何度記憶をなくしても、きみに好きと伝えるよ。

やった! 会えた!

嬉しくなって、私は椅子から立ち上がり、渉くんの方へと駆け寄る。


「渉くん!」

「え……? あ、桜」


彼は私の姿を認めると、小さく微笑んだ。あまり表情を顔に出すタイプじゃないから、彼が私を受け入れてくれていることがわかる。


「よかった。探してたんだ。昨日会おうって言ったのに、こんな広い病院じゃ見つけられなくて」

「私も、探してたの……! なんとなくラウンジに来て、よかったよー」


渉くんも私と同じ状況だったらしく、なんだか嬉しかった。


「ーー実。俺は向こうで座ってるから。ここで遊んでろよ」

「はーい」


実くんは遊ぶのに夢中で、私の存在には気づいていないみたいだった。渉くんの言葉に、上の空気味に返事をする。

そして私と渉くんは、プレイルームがよく見える位置のテーブルについた。

私はさっき買ったアイスカフェオレを眼前に置く。
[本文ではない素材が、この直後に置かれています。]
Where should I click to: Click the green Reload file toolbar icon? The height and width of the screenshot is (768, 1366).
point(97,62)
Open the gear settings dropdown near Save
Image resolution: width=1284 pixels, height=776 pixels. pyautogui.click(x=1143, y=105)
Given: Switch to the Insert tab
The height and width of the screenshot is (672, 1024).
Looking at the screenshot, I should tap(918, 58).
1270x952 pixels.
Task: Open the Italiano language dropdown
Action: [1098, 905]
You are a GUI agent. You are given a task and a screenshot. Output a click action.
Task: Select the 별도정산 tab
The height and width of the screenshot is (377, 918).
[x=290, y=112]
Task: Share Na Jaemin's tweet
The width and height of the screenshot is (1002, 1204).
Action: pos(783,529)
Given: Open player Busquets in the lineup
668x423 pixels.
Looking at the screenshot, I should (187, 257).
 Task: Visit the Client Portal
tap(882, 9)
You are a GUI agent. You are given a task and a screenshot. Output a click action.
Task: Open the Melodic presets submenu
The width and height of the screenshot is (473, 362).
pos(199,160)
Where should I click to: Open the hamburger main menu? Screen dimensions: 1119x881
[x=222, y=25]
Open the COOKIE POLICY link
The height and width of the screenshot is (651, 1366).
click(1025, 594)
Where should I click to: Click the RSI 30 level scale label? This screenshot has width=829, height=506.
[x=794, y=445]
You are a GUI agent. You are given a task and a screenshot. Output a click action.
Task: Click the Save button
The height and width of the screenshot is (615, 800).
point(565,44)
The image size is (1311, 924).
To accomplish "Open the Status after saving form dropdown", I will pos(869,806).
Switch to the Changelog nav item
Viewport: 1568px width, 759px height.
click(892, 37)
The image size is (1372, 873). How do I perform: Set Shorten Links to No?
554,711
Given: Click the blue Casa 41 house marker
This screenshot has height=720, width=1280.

渉くんは、緑茶を自動販売機から購入した。


「桜、毎日病院に来てるのか?」


飲み物を少しだけ飲んだあと、渉くんが神妙な面持ちで尋ねてきた。


「ーーうん」


私は昨日思ったように、すぐに事情を彼に話そうと思ったのだけど、その後の言葉が続かない。いざ言おうとすると、なんだか言いづらかった。